J’ai un statut et un poste qui font que je suis toujours analysé mais c’est vrai que le plus important, ce n’est pas qu’on parle de moi mais qu’on parle de moi dans un groupe. Je veux être efficace pour l’équipe, je ne veux pas briller pour entendre : "Jalibert etc…". 

Avez-vous été blessé par les critiques qui ont suivi le match de Top 14 contre Castres, avec votre petit geste sur Julien Dumora et sa réaction? 

Pas blessé mais il s’est passé des choses pendant le match sur lesquelles je ne suis pas revenu. J’ai eu une réaction qui n’a pas été bonne. J’ai été excessif dans l’euphorie de la victoire. J’ai été chambré tout le match mais je n’ai pas envie de revenir sur ça.
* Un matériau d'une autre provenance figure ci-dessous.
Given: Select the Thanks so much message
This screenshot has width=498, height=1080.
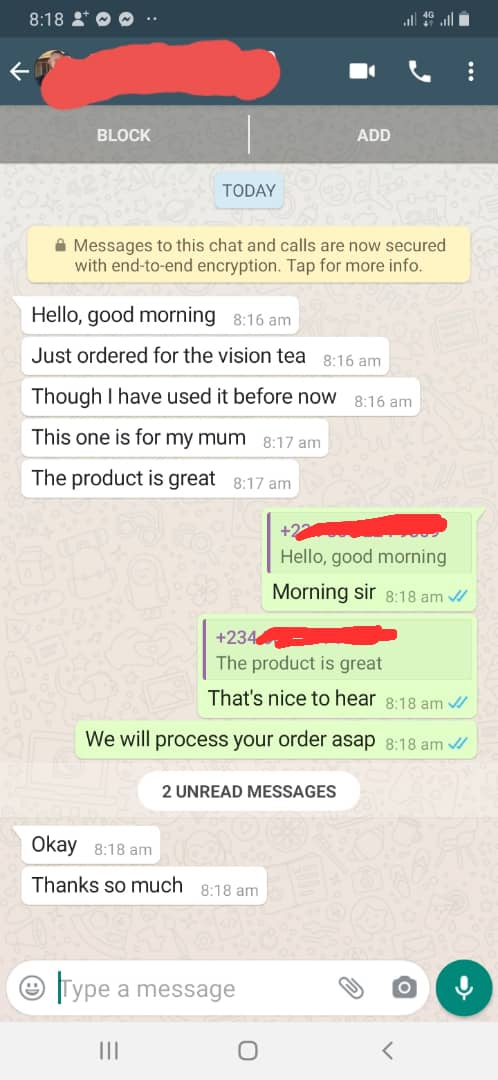Looking at the screenshot, I should tap(144, 885).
C’est un geste que je n’aurais pas dû faire, qui a donné une mauvaise image de moi et ce n’est pas ce je veux montrer, ce n’est pas ce que je suis dans vie de tous les jours. Quand on reçoit des critiques, ce n’est jamais trop plaisant et ce n’est surtout pas l’image que je veux que les gens gardent de moi. C’est pour ça que je regrette ce geste.

Il est comment Matthieu Jalibert dans un groupe?
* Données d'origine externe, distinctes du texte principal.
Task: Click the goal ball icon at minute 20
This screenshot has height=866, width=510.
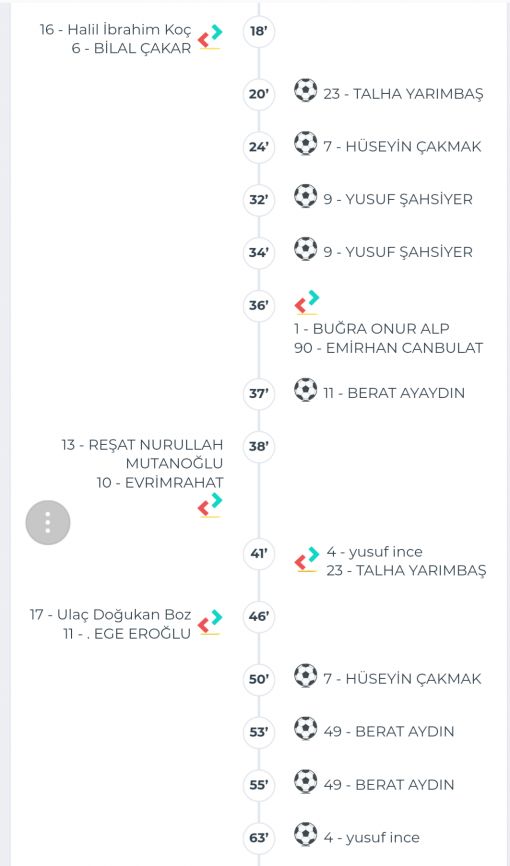Action: (x=306, y=91)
Je ne suis pas une personne discrète mais je suis normal. Je sais ne pas me mettre en avant, je sais rester dans mon coin. Je ne suis pas aussi arrogant et prétentieux qu’on peut le dire.

"A mes débuts, j’avais la sensation qu’on avait peur de perdre"

L’équipe de France a changé de statut, vous abordez le Tournoi en favori désormais, c’est une position qui va changer beaucoup de choses...

Oui, mais c’est la meilleure position. On préfère être dans cette situation-là plutôt que l’inverse. Fabien Galthié et son staff ont fait un super boulot depuis leur arrivée. Ils ont redonné une dynamique à l’équipe de France. On a réussi à construire un groupe qui fonctionne, la mayonnaise a pris, les résultats sont positifs, le jeu également. L’équipe de France a changé de statut. Elle fait de plus en plus peur, enfin elle fait à nouveau peur. Il va falloir jouer avec un statut différent mais il vaut mieux être dans cette position.

Ressentez-vous plus de pression avec ce nouveau statut? 

Non, pas de pression, c’est positif. On travaille pour être dans cette position-là. On veut gagner des titres, remettre l’équipe de France à la place qu’elle doit occuper. On prend les matchs avec l’objectif de gagner.

Comment jugez-vous l’évolution de cette équipe de France depuis votre arrivée?

A mes débuts, j’avais la sensation qu’on avait peur de perdre. C’était une mauvaise dynamique, pas beaucoup de confiance, donc c’était plus crispé. Mais que ce soit en club ou en sélection, quand tu gagnes des matchs, tu te relâches, tu es libéré, tu as moins de pression et c’est ce qu’on est en train de vivre. On vit une belle période et j’espère qu’elle va durer le plus longtemps possible.